Let \( \ell^p = \left\{ x = (x_n)_{n \geq 1 : x_n \in {R}, \|x\|_p = \left( \sum_{n=1}^\infty |x_n|^p \right)^{1/p}<\infty \right\} \) for \( p = 1, 2 \). Let \[ c_0 = \{ (x_n)_{n \geq 1} : x_n = 0 { for all but finitely many } n \geq 1 \}. \] For \( x = (x_n)_{n \geq 1} \in c_0 \), define \( f(x) = \sum_{n=1}^\infty \frac{x_n}{\sqrt{n}} \). Consider the following statements:} 1. There exists a continuous linear functional \( F \) on \( (\ell^1, \|\cdot\|_1) \) such that \( F = f { on } c_0 \).
2. There exists a continuous linear functional \( G \) on \( (\ell^2, \|\cdot\|_2) \) such that \( G = f { on } c_0 \).
Which one of the following is correct?

• A. Both I and II are TRUE
• B. I is TRUE and II is FALSE
• C. I is FALSE and II is TRUE
• D. Both I and II are FALSE

Hint:

For functionals on sequence spaces, check summability conditions carefully under the given norms.

Answer 1

The Correct Option is B

Step 1: Verifying Statement I. In \( \ell^1 \), every element of \( c_0 \) is in \( \ell^1 \), and \( f(x) = \sum_{n=1}^\infty \frac{x_n}{\sqrt{n}} \) defines a continuous linear functional due to the absolute summability of the series.

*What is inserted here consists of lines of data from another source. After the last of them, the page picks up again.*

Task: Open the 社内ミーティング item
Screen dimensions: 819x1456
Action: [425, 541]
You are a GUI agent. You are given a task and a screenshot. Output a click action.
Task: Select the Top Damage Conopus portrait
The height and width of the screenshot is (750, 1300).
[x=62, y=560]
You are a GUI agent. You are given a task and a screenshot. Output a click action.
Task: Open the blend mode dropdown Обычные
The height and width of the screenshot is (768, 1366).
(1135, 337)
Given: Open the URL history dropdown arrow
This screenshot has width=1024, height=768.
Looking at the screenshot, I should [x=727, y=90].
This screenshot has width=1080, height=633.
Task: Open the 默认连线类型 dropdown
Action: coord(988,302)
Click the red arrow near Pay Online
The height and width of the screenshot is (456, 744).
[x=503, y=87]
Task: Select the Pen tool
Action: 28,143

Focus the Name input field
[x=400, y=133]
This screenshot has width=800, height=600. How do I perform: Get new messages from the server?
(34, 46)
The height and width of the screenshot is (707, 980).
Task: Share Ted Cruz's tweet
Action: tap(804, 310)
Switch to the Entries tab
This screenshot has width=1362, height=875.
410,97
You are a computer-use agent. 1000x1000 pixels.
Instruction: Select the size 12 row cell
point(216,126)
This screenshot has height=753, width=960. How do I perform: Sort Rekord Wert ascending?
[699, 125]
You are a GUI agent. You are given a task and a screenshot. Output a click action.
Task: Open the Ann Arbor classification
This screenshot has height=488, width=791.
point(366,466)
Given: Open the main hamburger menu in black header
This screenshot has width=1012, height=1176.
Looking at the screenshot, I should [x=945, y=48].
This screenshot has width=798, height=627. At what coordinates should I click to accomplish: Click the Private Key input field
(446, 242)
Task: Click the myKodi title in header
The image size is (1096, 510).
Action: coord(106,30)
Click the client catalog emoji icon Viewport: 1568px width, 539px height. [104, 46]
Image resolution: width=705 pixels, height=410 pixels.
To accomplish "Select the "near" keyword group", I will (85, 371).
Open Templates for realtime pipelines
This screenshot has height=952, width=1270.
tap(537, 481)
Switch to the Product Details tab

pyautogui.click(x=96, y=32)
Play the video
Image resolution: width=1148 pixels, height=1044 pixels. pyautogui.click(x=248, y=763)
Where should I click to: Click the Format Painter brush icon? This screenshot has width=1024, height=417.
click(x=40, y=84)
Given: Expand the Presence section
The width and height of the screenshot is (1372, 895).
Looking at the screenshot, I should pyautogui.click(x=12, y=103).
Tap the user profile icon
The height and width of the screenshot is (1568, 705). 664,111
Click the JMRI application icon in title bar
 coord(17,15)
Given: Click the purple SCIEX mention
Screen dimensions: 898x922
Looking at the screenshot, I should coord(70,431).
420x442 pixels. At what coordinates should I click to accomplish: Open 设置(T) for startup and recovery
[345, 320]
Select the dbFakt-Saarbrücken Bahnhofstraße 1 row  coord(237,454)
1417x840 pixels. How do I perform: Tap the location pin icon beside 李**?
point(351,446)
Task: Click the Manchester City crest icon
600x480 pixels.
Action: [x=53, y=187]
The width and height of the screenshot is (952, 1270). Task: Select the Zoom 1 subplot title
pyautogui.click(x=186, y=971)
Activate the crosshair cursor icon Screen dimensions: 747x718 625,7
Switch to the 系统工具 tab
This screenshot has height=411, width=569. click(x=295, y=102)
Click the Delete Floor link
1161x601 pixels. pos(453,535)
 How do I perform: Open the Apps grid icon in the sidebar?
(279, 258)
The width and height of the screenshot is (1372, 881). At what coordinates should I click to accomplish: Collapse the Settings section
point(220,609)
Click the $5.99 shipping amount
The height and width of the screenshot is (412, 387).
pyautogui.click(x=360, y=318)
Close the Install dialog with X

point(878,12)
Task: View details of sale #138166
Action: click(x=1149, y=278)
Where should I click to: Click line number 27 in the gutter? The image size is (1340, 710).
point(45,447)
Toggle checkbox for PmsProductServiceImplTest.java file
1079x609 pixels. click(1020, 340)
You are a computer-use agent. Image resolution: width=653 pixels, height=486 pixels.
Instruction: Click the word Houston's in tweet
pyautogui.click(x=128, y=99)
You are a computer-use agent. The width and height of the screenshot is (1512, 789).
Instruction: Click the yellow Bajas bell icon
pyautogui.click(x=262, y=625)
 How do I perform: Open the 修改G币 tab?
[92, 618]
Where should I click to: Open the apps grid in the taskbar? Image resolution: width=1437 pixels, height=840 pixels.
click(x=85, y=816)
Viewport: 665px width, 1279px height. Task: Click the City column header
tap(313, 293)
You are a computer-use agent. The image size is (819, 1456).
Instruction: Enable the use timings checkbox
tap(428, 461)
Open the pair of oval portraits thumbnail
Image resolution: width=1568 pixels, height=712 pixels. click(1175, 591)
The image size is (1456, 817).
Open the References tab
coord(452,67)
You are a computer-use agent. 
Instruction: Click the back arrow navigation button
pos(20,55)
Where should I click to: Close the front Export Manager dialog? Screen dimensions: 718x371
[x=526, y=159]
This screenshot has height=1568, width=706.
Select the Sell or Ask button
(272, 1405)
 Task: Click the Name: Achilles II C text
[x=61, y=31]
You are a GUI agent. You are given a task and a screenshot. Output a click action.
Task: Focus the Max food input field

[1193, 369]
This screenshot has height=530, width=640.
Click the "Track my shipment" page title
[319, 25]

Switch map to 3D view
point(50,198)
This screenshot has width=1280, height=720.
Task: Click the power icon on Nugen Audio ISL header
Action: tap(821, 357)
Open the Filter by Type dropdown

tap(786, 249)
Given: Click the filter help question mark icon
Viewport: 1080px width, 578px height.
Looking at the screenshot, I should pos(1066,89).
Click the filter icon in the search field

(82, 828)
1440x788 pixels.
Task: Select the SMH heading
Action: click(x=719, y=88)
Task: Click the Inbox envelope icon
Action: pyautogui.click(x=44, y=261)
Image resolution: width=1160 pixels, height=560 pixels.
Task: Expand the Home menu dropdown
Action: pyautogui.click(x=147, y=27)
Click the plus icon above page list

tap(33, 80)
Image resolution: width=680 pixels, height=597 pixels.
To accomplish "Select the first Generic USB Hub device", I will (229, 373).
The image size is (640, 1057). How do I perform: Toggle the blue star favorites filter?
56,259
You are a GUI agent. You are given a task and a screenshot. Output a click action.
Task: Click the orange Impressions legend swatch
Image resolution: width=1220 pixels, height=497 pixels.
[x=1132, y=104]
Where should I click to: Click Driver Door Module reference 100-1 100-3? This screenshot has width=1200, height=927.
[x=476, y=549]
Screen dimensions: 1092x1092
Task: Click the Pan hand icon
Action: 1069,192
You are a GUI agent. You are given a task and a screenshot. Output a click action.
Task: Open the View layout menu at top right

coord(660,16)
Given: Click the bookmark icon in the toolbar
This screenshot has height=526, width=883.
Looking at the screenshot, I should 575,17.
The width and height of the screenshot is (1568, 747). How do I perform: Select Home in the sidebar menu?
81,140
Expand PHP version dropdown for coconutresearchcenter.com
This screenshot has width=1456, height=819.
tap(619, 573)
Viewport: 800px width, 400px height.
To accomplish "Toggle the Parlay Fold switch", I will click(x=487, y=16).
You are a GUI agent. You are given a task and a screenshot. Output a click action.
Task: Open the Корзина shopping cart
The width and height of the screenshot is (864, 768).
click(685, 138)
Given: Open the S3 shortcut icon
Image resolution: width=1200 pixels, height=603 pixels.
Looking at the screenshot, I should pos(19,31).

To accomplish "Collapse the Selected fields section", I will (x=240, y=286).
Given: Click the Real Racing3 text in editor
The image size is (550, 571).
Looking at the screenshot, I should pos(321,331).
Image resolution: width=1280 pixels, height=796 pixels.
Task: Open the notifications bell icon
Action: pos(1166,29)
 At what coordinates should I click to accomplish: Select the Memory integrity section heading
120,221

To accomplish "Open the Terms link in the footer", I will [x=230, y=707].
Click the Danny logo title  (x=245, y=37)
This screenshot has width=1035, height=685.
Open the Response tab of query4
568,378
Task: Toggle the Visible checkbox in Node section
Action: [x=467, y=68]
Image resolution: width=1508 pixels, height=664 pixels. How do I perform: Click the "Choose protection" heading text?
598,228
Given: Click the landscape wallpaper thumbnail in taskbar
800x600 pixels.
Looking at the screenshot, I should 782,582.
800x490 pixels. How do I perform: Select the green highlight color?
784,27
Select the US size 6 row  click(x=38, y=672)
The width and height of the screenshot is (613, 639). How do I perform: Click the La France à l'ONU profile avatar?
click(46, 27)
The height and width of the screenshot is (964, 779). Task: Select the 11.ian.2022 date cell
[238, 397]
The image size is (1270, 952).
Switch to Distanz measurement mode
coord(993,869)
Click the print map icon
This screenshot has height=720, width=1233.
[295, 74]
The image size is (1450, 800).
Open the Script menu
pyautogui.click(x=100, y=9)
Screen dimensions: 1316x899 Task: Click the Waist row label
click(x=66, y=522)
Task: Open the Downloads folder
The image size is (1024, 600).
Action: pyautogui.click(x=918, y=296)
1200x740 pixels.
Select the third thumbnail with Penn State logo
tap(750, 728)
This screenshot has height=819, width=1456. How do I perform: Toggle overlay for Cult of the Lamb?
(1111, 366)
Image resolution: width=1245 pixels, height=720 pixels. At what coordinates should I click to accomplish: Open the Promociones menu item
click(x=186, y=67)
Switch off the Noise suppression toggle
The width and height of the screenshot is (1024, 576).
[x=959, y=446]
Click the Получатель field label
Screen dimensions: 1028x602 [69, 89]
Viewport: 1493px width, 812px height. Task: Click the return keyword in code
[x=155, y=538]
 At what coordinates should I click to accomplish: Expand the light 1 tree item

Hence, \( F \) exists. Step 2: Verifying Statement II. In \( \ell^2 \), \( \frac{1}{\sqrt{n}} \notin \ell^2 \), as the series \( \sum_{n=1}^\infty \frac{1}{n} \) diverges. Therefore, \( G \) does not exist. Step 3: Conclusion. Statement I is true, but Statement II is false. The correct answer is \( {(2)} \).